Hackers Exploit Windows Hyper-V to Conceal Linux VM, Evading EDR Detection
Recent analysis by Bitdefender has uncovered new insights into how the hacker group Curly COMrades is utilizing Windows Hyper-V to conceal its operations. By enabling Hyper-V on selected victim systems, these threat actors have created a concealed environment that allows them to evade Endpoint Detection and Response (EDR) tools.
Exploitation of Hyper-V Environments
Curly COMrades has been active since late 2023, specifically targeting Georgia and Moldova, with documented activities beginning in August 2025. This group employs a minimalistic, Alpine Linux-based virtual machine, which has a lightweight footprint, utilizing only 120MB of disk space and 256MB of memory.
Custom Malware Deployment
This concealed virtual machine hosts two primary pieces of malware: CurlyShell and CurlCat. Security researchers Victor Vrabie, Adrian Schipor, and Martin Zugec noted that CurlyShell serves as a reverse shell while CurlCat operates as a reverse proxy.
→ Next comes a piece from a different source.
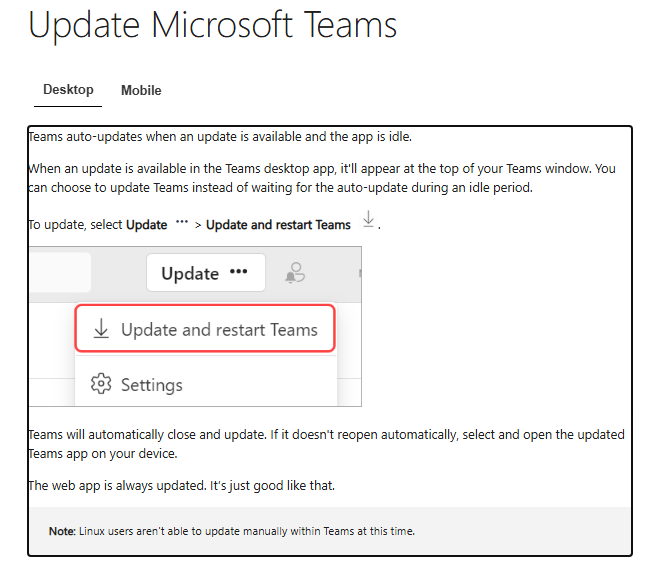Click the cut-off icon at header's right edge
Viewport: 654px width, 567px height.
point(360,273)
- CurlyShell: Executes commands directly.
- CurlCat: Channels traffic through SSH.
By isolating their malware within this virtual environment, Curly COMrades successfully circumvents many traditional host-based EDR detections, enabling persistent remote access.
Comprehensive Toolset
Curly COMrades employs a diverse range of tools to maintain their operations. These include:
- RuRat for persistent remote access.
- Mimikatz for credential harvesting.
- MucorAgent, a modular .NET implant.
- Resocks, Rsockstun, Ligolo-ng, CCProxy, Stunnel for proxy and tunneling.
Additionally, the group utilizes a PowerShell script for remote command execution, further enhancing its capabilities.
Communication Methods
The malware communicates through HTTP requests with a command-and-control (C2) server. It polls for new commands using HTTP GET requests and sends execution results back using HTTP POST requests.
The adaptability and flexible control demonstrated by Curly COMrades underline their commitment to persistent threats. The continued analysis of these tools and techniques is crucial for developing effective countermeasures against such sophisticated cyber threats.